From the data below, set down exactly the lines between the one holding "Expand the Awake row chevron" and the one holding "1446x625 pixels.", inclusive, and no others.

○ ○ ○ ○ ○ ○ ○

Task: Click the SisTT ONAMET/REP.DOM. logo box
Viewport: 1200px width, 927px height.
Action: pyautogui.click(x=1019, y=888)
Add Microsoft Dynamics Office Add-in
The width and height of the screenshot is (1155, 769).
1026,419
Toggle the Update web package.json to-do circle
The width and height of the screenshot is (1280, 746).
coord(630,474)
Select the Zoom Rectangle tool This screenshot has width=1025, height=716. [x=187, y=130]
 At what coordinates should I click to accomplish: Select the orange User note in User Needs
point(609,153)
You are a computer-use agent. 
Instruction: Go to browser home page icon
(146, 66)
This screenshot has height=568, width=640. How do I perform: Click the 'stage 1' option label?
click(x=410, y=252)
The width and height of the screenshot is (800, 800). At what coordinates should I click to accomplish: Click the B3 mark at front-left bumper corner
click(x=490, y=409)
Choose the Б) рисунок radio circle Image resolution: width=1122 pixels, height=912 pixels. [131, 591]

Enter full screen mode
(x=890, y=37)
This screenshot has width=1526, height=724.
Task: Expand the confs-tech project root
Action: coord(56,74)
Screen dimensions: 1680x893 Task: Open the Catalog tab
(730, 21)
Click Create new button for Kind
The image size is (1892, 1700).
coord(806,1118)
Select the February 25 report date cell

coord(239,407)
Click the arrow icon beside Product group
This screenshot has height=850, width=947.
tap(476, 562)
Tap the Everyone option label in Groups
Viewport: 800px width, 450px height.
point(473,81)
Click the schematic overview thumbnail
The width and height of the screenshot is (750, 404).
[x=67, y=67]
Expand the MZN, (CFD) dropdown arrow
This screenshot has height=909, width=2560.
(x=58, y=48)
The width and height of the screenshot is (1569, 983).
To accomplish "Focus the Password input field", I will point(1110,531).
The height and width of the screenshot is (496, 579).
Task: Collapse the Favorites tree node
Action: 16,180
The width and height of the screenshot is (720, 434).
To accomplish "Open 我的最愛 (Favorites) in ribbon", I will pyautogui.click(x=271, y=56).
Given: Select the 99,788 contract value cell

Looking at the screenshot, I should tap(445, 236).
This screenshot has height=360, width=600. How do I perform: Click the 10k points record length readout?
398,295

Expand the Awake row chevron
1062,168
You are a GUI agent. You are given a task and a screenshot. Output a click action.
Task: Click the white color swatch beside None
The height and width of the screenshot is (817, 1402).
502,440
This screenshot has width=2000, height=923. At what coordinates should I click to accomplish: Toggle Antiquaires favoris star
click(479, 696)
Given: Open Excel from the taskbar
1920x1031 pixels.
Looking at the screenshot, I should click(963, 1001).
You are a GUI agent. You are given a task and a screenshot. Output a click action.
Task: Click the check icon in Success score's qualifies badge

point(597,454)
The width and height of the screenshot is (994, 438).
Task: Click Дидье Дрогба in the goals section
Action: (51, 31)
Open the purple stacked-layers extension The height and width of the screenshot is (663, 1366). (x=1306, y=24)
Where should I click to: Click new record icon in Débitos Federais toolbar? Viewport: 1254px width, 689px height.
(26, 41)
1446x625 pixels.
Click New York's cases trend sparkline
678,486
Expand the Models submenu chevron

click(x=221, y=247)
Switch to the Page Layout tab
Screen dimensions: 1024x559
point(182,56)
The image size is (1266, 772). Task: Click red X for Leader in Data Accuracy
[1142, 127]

○ ○ ○ ○ ○ ○ ○

> _ANSWER AREA_
Expand the Awake row chevron
1062,168
You are a GUI agent. You are given a task and a screenshot. Output a click action.
Task: Click the white color swatch beside None
The height and width of the screenshot is (817, 1402).
502,440
This screenshot has width=2000, height=923. At what coordinates should I click to accomplish: Toggle Antiquaires favoris star
click(479, 696)
Given: Open Excel from the taskbar
1920x1031 pixels.
Looking at the screenshot, I should click(963, 1001).
You are a GUI agent. You are given a task and a screenshot. Output a click action.
Task: Click the check icon in Success score's qualifies badge

point(597,454)
The width and height of the screenshot is (994, 438).
Task: Click Дидье Дрогба in the goals section
Action: (51, 31)
Open the purple stacked-layers extension The height and width of the screenshot is (663, 1366). (x=1306, y=24)
Where should I click to: Click new record icon in Débitos Federais toolbar? Viewport: 1254px width, 689px height.
(26, 41)
1446x625 pixels.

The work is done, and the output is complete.